Compute Nest supports two update methods: updating by stack and updating by application. Update by stack is the recommended approach.

Update by stack

When a customer creates a service instance, Compute Nest provisions a resource stack based on the service template you defined in Resource Orchestration Service (ROS). When you publish a new service version, Compute Nest applies a least-invasive upgrade: it compares the ROS templates of the two versions and performs only the changes that differ, leaving unchanged resources untouched.

Given a service with versions V1 and V2:

Resource stateWhat happens
Present in both versions, no property changeRemains unchanged (e.g., Resource A)
Present in both versions, property changedUpdated in place (e.g., Resource B)
Present in V1 onlyDeleted (e.g., Resource C)
Present in V2 onlyCreated (e.g., Resource D)

This approach upgrades cloud resources and software applications in a single operation.

Update by application

Application updates use CloudOps Orchestration Service (OOS) to run script commands on Elastic Compute Service (ECS) instances, replacing ECS images or software packages without modifying the stack. This method is suited for ECS-based deployments and is not supported for Container Service for Kubernetes (ACK)-based deployments.

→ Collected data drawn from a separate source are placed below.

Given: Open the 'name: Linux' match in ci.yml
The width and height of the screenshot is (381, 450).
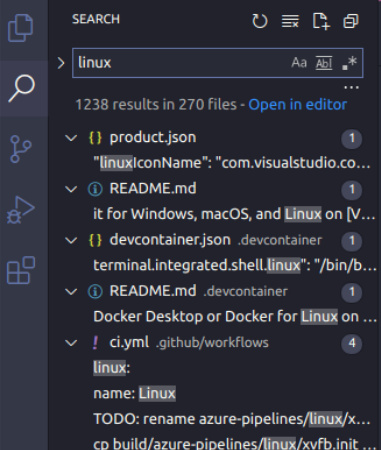Looking at the screenshot, I should coord(134,393).
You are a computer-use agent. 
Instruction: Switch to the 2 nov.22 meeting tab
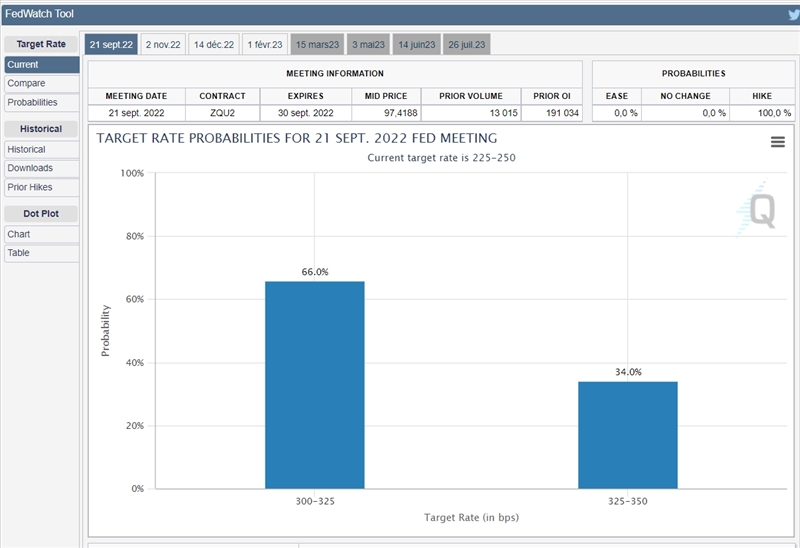click(163, 45)

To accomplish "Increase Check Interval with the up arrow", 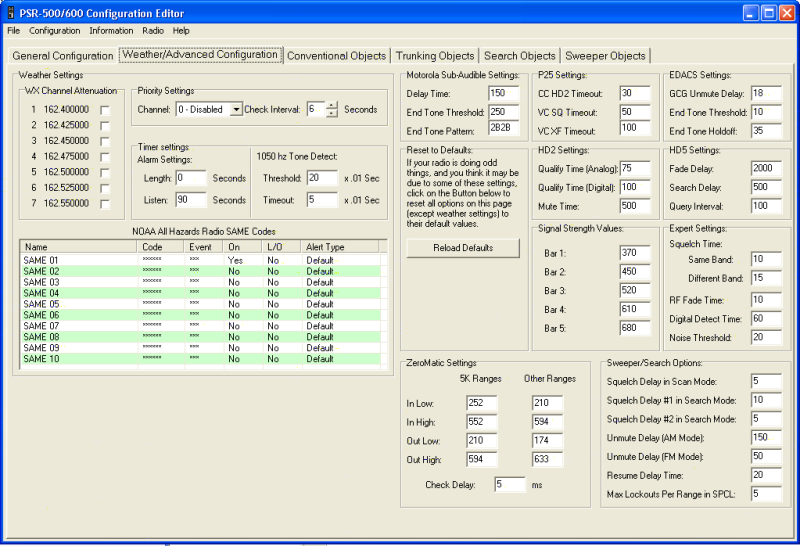I will tap(332, 105).
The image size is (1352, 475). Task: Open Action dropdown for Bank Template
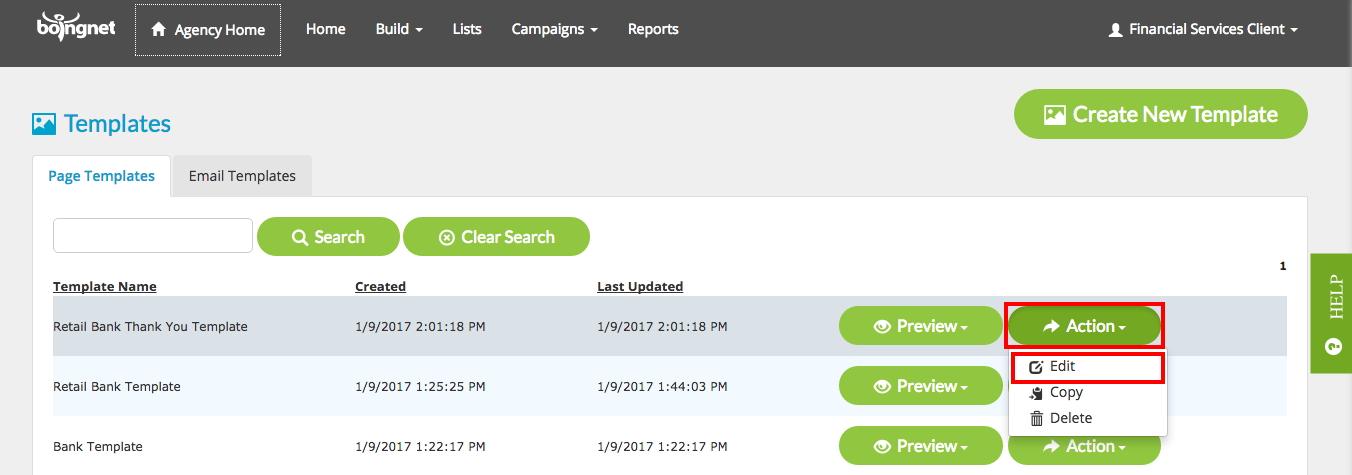click(x=1085, y=446)
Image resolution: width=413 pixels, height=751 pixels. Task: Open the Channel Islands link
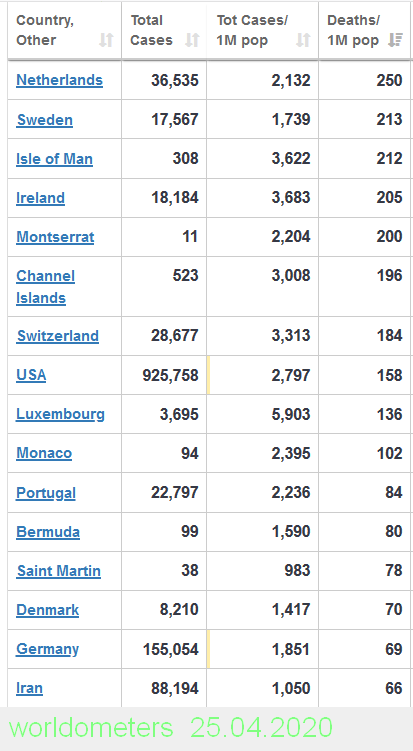tap(46, 286)
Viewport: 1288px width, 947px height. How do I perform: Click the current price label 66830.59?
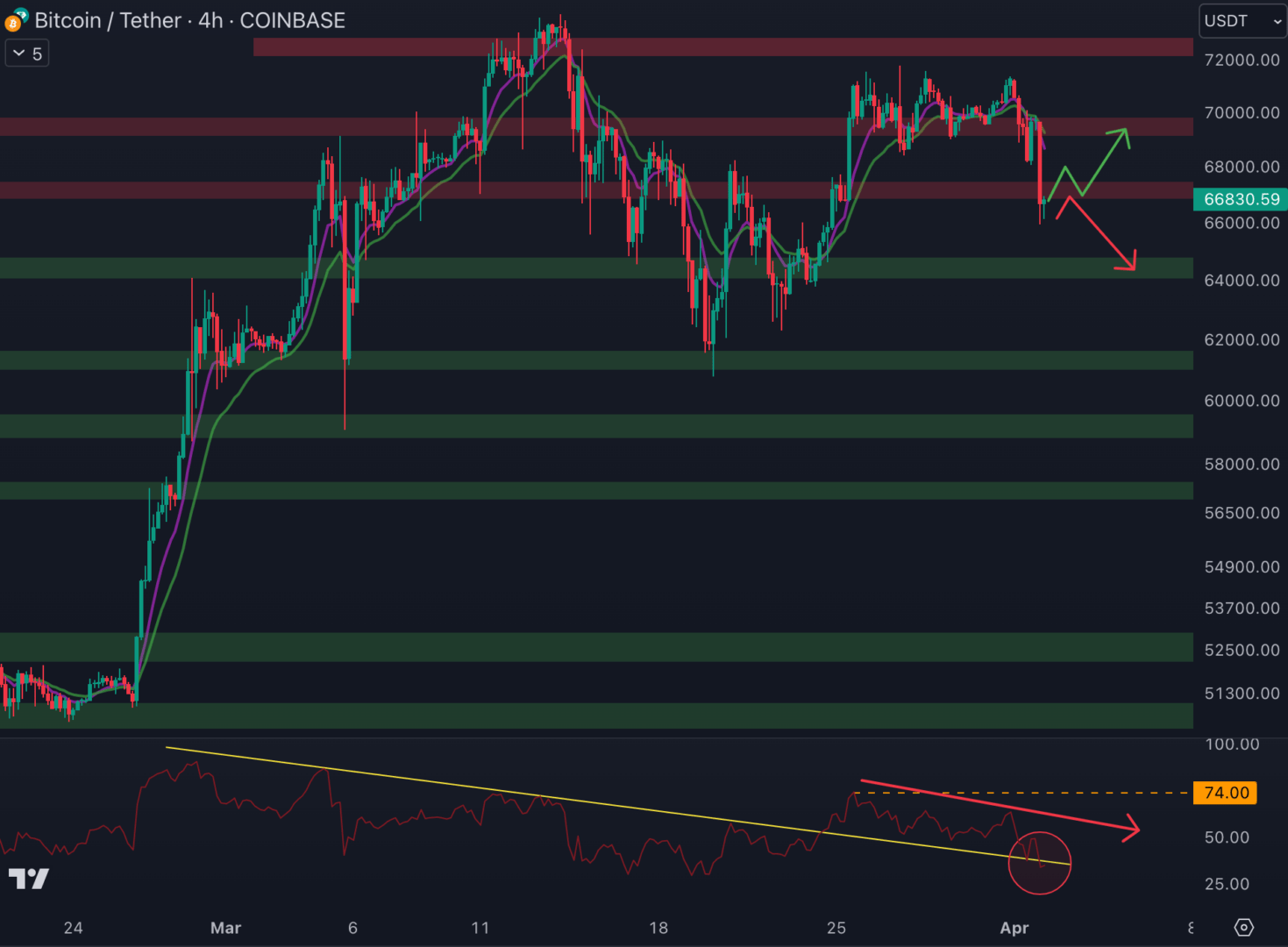[x=1241, y=199]
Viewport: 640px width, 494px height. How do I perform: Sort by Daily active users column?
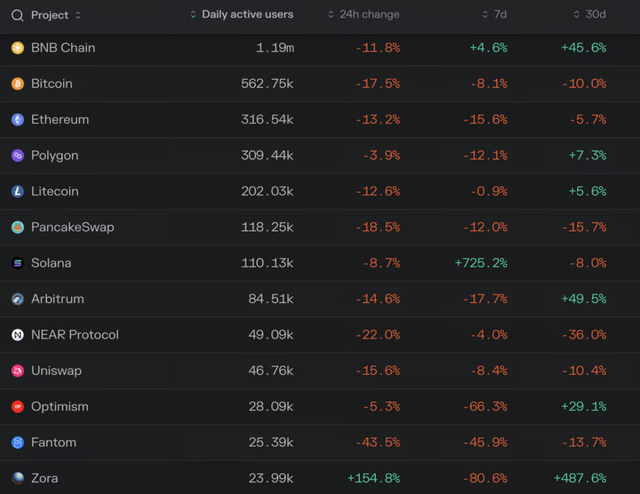pyautogui.click(x=247, y=15)
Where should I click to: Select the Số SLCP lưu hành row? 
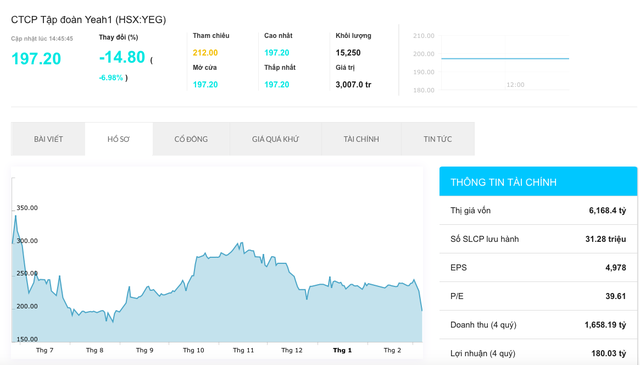[538, 239]
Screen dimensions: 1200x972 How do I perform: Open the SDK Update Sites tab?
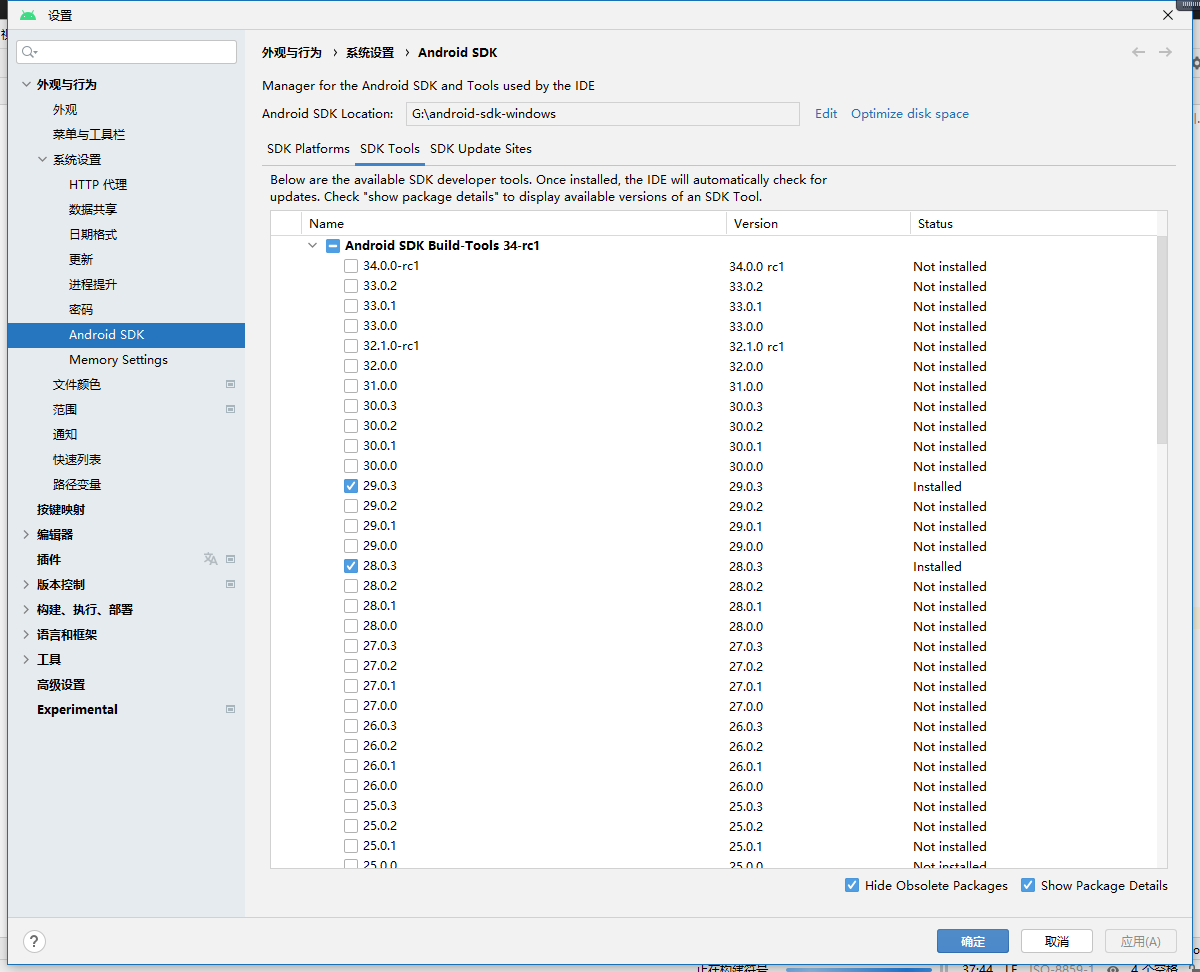click(480, 148)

To use this method, configure the OOS actions required to transition from the earlier version to the later version. OOS then executes those actions on the running service instance.

Important

Application updates are invisible to the stack. If a stack update runs afterward, it may overwrite the application update. Use stack-based updates whenever possible.

Upgrade rules

  1. The target version must be available to the service instance.

  2. Upgrades can only move forward—from an earlier version to a later version.

  3. Within the same account used to publish the service, a service provider can upgrade a test service instance to the draft version or beta version.

  4. The draft version is the latest version and cannot be upgraded further.

  5. The beta version is the second-latest version. It can be upgraded to the draft version. A published version can also be upgraded to the beta version.

Upgrade and rollback

Compute Nest treats rollback as the natural counterpart to upgrade. If an upgrade does not go as expected, roll back the service instance to restore it—no redeployment required.

Upgrade: Upgrade a single service instance from its service details page, or upgrade multiple instances at once from the O&M Management tab on the service details page. For step-by-step instructions, see Upgrade one or more service instances.

Rollback: Rollback reverses an upgrade, moving a service instance from a later version back to an earlier version. Customers can roll back to their previous version. To identify which version a service instance can be rolled back to, check the service update history.